TASK REQUIREMENTS: Please repeat the following data word for word, from the line that contains "Where should I click to: Check" through the line that contains "Looking at the screenshot, I should [640, 189].".

(Word and element location data)
======

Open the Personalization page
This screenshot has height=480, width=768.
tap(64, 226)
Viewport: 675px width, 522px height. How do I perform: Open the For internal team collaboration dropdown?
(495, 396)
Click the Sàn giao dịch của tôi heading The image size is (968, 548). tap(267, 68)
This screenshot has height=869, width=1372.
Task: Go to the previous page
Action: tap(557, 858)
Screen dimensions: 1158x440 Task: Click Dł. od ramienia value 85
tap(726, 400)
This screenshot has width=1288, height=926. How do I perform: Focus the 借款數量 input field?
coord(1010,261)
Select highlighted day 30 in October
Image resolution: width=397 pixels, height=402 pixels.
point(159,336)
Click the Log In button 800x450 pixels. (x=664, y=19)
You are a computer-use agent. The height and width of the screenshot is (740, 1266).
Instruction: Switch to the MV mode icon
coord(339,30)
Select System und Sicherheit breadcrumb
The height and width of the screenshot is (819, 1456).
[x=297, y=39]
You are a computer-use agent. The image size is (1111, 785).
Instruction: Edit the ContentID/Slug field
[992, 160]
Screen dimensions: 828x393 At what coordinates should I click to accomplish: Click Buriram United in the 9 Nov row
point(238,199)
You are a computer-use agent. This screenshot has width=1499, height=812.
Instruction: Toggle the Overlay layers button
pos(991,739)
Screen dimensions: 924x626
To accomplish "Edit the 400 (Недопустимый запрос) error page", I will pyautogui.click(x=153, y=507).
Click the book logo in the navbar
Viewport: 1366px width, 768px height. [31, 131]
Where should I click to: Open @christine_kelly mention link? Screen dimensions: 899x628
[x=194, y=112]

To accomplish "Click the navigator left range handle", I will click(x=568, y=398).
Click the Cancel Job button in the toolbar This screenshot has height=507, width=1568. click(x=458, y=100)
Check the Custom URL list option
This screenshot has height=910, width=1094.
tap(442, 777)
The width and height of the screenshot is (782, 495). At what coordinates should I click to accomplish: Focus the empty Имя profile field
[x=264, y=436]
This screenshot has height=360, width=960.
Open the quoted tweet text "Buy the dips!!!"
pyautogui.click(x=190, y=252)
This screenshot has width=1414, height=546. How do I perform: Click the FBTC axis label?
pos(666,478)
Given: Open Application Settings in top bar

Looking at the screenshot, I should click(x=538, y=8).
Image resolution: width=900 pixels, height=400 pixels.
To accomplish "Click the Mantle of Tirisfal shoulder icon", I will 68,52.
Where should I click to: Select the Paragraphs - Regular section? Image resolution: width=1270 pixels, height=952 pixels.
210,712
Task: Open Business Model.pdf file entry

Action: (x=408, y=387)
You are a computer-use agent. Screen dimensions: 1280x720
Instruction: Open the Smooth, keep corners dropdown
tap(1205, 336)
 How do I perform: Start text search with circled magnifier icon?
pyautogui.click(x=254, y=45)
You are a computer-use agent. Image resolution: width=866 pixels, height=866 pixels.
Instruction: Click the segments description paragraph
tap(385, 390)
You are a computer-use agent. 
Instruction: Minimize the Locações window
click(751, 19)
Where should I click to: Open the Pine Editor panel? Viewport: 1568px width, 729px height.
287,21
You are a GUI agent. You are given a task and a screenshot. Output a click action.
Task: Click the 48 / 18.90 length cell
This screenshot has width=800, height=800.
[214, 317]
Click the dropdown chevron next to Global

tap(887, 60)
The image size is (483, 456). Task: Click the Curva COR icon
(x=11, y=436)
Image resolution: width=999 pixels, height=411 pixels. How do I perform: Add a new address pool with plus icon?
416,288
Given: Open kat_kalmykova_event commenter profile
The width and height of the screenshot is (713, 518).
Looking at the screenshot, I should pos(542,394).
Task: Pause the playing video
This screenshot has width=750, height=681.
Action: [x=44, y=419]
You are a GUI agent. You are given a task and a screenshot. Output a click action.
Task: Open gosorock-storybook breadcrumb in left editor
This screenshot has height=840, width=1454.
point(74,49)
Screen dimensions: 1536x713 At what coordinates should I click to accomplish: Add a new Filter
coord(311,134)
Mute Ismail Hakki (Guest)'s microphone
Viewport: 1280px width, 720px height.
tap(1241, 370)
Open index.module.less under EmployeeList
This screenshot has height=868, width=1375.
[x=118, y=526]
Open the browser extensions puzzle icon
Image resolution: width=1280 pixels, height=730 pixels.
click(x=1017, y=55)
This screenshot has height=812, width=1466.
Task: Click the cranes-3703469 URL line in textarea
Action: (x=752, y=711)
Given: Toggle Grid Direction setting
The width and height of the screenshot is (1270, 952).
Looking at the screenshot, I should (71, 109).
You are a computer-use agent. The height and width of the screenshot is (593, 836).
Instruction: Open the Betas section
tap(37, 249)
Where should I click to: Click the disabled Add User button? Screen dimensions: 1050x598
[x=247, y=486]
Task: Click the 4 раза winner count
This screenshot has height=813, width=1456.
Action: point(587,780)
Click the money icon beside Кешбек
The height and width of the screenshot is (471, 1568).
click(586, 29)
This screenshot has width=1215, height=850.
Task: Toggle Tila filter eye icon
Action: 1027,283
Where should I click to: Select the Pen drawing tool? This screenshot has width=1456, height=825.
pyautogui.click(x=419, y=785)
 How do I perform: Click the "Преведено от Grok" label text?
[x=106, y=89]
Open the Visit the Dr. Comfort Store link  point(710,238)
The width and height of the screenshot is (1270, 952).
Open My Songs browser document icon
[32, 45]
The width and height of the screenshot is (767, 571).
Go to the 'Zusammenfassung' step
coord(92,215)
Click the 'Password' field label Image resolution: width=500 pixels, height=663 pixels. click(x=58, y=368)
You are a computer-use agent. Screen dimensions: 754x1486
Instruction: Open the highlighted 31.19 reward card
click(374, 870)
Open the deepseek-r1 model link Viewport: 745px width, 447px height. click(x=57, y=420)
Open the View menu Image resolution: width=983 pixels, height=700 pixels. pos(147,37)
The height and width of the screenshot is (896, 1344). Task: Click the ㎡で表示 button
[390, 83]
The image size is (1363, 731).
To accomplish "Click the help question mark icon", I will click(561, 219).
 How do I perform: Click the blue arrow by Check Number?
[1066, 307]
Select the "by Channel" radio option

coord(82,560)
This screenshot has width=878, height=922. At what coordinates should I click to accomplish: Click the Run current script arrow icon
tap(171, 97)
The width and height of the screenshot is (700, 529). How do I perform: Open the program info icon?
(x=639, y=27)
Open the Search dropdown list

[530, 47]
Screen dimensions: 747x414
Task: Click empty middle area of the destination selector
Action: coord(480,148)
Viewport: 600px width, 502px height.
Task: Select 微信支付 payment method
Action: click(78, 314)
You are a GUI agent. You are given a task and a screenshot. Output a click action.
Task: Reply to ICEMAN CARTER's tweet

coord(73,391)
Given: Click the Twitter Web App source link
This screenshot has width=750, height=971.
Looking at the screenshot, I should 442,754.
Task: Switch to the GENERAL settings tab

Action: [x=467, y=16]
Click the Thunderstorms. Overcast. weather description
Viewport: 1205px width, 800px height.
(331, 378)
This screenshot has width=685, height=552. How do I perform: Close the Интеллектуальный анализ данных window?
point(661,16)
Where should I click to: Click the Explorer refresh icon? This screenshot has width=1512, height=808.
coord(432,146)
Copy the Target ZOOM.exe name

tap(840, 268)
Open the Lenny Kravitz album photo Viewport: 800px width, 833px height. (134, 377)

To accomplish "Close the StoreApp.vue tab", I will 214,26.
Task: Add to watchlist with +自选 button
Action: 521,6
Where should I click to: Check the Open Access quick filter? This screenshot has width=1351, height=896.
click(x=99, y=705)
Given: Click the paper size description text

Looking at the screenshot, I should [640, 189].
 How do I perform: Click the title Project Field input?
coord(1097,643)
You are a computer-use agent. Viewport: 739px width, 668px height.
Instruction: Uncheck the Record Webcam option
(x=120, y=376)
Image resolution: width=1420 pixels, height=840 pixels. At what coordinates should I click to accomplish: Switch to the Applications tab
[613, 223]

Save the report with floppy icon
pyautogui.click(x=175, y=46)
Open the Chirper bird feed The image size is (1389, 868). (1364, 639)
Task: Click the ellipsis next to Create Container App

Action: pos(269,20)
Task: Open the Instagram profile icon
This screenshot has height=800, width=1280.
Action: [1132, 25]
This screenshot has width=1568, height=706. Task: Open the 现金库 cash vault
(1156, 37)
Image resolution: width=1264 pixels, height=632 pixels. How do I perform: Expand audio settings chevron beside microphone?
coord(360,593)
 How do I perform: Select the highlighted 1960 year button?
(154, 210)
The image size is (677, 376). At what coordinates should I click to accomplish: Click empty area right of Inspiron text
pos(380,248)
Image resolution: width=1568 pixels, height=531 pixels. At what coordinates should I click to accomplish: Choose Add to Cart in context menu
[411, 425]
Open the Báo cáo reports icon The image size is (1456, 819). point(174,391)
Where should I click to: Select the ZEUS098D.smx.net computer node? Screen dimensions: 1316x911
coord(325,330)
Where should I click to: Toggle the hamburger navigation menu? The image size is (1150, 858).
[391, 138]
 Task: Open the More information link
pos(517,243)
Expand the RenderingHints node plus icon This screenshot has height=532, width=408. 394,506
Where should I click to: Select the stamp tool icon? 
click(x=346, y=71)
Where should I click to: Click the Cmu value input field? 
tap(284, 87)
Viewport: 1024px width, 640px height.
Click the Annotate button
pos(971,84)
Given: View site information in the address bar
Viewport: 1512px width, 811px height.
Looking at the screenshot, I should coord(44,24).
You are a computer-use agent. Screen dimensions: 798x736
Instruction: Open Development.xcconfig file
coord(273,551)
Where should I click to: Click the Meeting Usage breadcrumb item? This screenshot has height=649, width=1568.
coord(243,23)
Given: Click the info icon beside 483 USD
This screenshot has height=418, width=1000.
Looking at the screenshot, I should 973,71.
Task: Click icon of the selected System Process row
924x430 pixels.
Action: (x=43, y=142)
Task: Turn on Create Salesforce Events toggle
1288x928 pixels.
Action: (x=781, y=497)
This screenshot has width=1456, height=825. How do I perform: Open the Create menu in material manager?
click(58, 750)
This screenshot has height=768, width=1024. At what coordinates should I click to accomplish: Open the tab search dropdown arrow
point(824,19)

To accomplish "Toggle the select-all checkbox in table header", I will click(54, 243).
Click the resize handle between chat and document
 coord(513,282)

======

FULL SOLUTION:
Where should I click to: Check the Open Access quick filter? This screenshot has width=1351, height=896.
click(x=99, y=705)
Given: Click the paper size description text

Looking at the screenshot, I should [640, 189].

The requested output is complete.